### Document section
===============

RG | 04:06 – Okay. So unlike a college like, Harvard that would have their own reasons, we are always trying to get students. And, if we have a pool of potential students in our community, then it benefits us to try and attract those students. So if we give benefits to them in some way, and I think in the piece I mentioned that there’s indirect benefits and direct benefits, actually, I should say preferences, indirect preferences and direct preferences. So, uh, the indirect preference would be to invest resources in attracting that demographic, which we certainly do at our university, we have something akin to a DEI program, which people may find weird in this context, but it’s the same function. We want to make our university welcome to military personnel. So we have a military, I don’t know, department or something. They have counselors for military, it’s not a military department, but, but we have, uh, administrators who work directly with, uh, people who are affiliated with the military, uh, to help them in the transition. So that’s resources that we are spending. That’s an indirect preference because we don’t do that for everyone, right? Just some, right. And then a direct preference would be the, the ones that most people talk about, which is saying, okay, we’re gonna give you a bump because you have that certain characteristic. I am not entirely sure if our university does that. I think we do, but I’m not sure. 

AW | 05:30 – But you write that the school gives a preference to community college graduates.

RG | 05:35 – That’s another example. Yeah.

AW | 05:36 – Yeah. And if they decide they want to give to community college from North Carolina, then they can. But right now it’s just Virginia community volleges.

RG | 05:45 – Yeah. That’s another example of how it benefits us. We, we have a lot of, as most states do have a lot of community colleges, and we want to get those students to, if they want to come and get a four year, uh, degree, we want to make it easier for them, them, so we, we automatically accept them. If you’re from Virginia and you finish a two year, um, degree, we don’t do that for the neighboring state. So that is a kind of preference as well. And, and the point of, of bringing up those examples is because I think often the, in the national narrative, everything is driven by what occurs at like 10 schools. You know, there are 20 or so Ivy League schools, and we say, well, gosh, you know, you got to get into Harvard if you want to be a Supreme Court justice or be something like that. So everyone’s fighting to get there. And so we are concerned about, things not being meritocratic at that particular, at those collection of schools, but we have to think more broadly that these institutions, you know, we we’re trying to get students, we’re embedded in communities, you know, we’ve got a mission that we’re trying to achieve. And so we need to be able to build the cohort that we think best allows us to achieve our goals.

===============

(Recorded data)
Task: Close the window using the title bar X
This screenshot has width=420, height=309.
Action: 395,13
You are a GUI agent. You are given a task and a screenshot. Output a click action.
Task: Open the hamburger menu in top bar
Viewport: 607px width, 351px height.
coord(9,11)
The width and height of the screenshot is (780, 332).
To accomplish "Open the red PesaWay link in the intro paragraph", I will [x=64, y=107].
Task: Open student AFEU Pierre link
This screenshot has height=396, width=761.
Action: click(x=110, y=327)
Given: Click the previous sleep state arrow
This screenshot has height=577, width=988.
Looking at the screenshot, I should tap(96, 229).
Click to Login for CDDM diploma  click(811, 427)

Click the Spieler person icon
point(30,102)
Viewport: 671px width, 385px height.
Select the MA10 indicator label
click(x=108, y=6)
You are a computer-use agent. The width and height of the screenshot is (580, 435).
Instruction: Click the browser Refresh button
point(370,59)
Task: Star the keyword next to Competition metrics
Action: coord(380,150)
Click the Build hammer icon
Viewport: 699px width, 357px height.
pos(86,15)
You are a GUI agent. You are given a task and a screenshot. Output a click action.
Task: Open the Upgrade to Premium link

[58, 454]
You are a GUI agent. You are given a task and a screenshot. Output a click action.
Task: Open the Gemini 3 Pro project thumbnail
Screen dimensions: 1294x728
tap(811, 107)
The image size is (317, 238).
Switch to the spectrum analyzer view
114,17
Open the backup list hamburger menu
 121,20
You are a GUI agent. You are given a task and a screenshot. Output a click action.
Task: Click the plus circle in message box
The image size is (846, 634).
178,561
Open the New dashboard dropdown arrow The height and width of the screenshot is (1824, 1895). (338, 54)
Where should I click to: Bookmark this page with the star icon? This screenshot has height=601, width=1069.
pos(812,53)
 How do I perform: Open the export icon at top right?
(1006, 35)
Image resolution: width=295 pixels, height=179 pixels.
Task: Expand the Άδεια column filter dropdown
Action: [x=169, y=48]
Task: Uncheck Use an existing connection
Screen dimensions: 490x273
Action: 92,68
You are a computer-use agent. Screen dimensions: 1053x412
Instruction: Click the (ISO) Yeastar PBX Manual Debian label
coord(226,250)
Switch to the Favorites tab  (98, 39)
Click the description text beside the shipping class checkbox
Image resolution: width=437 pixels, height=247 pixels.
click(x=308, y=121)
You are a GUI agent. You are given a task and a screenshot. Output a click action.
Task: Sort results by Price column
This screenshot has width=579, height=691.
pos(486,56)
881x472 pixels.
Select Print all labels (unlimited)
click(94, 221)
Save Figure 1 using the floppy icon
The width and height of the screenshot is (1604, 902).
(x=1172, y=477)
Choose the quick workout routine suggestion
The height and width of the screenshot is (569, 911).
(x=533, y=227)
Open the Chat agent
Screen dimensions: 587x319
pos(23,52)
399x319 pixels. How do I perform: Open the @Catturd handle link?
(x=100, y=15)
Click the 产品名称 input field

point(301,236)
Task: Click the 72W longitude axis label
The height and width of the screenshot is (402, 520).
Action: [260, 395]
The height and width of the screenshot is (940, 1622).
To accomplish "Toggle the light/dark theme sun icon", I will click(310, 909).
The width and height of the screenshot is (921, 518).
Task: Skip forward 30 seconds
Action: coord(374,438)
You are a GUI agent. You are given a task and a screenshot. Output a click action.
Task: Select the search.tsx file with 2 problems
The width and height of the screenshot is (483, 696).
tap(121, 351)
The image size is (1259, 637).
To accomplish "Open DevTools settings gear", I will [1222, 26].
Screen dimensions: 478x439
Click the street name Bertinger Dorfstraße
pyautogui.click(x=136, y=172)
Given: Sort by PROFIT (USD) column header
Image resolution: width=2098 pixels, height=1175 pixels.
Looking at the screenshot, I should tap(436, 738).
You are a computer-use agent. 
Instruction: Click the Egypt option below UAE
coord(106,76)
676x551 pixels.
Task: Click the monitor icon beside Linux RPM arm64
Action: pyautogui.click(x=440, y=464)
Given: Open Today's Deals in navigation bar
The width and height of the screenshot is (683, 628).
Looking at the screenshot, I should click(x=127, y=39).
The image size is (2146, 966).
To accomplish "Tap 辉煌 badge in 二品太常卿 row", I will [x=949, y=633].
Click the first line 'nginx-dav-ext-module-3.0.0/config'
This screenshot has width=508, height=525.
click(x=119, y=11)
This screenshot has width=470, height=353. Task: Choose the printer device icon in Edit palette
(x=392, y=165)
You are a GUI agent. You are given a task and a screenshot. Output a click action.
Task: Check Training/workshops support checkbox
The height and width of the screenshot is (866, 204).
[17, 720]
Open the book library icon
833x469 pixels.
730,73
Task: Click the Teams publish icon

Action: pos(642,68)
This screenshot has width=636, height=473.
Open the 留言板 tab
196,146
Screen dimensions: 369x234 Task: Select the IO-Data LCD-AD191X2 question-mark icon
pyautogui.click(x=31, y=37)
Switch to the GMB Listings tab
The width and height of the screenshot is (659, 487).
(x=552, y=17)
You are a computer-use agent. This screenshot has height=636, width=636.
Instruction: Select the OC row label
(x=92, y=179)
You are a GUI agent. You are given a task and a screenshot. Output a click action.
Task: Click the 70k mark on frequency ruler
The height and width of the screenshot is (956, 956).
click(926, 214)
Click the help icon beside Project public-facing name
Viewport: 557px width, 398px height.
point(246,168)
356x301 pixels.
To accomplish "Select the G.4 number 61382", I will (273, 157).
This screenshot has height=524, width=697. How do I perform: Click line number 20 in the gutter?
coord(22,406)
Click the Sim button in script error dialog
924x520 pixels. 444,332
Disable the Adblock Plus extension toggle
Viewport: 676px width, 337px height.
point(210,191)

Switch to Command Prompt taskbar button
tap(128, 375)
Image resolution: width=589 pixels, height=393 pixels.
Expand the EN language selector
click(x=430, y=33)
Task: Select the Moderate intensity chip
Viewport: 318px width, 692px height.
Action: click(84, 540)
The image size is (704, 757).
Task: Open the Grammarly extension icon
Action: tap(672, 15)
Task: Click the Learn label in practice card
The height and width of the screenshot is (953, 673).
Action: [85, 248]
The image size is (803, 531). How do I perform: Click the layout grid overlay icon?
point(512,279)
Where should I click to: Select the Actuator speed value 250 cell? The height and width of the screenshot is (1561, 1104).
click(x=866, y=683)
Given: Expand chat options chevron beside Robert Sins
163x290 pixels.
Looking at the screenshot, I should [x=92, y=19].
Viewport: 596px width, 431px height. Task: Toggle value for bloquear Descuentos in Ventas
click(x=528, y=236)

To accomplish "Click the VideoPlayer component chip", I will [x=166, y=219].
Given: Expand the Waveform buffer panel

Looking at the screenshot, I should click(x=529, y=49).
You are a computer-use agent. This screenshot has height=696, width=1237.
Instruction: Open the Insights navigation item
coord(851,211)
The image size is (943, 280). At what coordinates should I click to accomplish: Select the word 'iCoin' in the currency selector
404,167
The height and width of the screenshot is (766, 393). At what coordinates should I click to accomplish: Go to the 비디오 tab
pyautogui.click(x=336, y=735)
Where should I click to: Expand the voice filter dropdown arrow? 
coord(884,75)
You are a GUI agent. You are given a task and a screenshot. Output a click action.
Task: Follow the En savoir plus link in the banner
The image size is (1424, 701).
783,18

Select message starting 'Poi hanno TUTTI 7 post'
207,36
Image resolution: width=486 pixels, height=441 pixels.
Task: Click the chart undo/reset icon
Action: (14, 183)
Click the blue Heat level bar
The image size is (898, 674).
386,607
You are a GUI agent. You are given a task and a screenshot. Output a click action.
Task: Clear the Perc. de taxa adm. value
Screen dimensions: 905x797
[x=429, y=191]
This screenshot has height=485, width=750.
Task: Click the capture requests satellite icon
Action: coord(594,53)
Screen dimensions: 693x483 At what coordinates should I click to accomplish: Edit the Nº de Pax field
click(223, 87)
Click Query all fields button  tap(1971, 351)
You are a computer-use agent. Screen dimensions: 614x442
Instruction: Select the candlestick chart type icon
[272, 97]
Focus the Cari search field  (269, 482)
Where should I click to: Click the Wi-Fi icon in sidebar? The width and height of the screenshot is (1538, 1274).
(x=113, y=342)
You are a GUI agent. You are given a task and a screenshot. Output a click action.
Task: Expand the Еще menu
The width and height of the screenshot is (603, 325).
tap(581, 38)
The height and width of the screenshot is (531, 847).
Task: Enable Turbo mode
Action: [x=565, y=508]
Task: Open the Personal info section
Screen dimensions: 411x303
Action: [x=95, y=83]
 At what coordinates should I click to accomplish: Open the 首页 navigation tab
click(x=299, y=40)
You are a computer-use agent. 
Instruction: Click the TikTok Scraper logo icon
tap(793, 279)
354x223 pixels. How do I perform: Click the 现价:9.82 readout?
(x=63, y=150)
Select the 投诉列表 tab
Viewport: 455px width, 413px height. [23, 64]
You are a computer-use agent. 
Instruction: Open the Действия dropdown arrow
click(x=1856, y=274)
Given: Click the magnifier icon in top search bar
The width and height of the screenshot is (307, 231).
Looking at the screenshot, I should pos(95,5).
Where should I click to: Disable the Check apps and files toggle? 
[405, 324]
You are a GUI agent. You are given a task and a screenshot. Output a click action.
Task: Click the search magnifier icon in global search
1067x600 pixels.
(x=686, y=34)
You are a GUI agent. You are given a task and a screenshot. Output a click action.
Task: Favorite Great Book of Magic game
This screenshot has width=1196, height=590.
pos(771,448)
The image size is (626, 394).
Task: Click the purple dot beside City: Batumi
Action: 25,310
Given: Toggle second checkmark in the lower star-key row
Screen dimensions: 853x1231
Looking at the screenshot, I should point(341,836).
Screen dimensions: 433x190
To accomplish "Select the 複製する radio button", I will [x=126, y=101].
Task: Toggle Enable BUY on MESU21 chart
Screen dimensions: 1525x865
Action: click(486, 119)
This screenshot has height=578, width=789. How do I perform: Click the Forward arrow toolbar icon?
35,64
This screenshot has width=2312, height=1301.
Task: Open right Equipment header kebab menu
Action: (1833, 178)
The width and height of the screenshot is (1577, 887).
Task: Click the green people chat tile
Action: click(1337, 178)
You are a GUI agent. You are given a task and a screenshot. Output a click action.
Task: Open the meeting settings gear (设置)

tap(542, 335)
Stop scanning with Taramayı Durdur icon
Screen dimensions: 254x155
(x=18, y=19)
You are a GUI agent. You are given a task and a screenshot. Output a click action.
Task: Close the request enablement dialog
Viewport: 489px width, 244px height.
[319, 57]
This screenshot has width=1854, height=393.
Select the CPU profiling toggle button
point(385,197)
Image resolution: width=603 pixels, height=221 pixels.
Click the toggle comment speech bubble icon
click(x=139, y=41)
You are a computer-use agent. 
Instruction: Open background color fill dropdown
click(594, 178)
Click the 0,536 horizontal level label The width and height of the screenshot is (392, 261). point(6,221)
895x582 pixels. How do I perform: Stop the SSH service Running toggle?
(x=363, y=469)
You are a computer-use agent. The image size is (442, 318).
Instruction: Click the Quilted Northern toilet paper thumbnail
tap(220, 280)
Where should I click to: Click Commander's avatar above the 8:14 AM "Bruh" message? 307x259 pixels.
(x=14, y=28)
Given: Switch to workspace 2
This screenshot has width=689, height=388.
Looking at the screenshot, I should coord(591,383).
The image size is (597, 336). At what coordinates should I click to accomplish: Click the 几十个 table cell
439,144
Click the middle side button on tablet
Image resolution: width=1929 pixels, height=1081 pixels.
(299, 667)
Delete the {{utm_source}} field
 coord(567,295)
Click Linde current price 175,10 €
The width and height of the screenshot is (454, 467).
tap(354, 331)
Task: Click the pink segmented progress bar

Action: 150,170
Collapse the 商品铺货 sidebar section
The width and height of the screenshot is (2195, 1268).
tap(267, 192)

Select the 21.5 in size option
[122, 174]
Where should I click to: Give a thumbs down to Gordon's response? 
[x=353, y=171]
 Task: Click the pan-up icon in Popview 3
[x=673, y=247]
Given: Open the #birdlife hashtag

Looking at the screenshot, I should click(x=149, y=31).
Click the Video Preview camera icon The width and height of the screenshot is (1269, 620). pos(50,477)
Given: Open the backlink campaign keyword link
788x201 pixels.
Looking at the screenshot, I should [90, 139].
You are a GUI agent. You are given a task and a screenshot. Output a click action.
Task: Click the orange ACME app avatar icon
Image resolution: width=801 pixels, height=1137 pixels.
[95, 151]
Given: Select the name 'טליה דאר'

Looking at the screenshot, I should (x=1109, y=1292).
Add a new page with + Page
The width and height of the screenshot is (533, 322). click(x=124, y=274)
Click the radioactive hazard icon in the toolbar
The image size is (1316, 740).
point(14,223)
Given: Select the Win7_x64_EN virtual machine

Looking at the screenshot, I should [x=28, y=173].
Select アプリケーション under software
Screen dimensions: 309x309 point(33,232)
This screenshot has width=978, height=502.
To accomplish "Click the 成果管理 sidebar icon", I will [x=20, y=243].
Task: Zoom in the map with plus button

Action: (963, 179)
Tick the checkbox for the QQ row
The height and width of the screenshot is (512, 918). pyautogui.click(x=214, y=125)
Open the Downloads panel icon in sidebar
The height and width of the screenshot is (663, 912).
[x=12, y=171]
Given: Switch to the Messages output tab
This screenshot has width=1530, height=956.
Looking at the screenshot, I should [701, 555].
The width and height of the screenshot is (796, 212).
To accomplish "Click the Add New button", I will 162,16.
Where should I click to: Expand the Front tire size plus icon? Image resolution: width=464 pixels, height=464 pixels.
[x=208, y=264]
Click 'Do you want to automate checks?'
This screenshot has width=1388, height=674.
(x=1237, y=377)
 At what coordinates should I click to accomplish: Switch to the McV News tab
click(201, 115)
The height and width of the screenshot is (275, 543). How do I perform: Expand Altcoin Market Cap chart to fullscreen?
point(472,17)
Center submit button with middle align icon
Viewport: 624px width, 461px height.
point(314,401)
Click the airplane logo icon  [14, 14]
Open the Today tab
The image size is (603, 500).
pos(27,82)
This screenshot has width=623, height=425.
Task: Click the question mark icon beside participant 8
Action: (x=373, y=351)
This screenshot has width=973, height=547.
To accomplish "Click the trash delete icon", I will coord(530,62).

===============

### Exercises
- A) Reproduce the admissions interview word for word, starting at "AW | 05:30 – But" and ending at "Virginia community volleges.".
- B) Quote the lines of the rows exactly, starting at the line that contains "Screen dimensions: 369x234" and ending at the line that contains "(x=552, y=17)".
The rows bear no relation to the admissions interview.

### Per-task outputs
- A)
AW | 05:30 – But you write that the school gives a preference to community college graduates.

RG | 05:35 – That’s another example. Yeah.

AW | 05:36 – Yeah. And if they decide they want to give to community college from North Carolina, then they can. But right now it’s just Virginia community volleges.

- B)
Screen dimensions: 369x234 Task: Select the IO-Data LCD-AD191X2 question-mark icon
pyautogui.click(x=31, y=37)
Switch to the GMB Listings tab
The width and height of the screenshot is (659, 487).
(x=552, y=17)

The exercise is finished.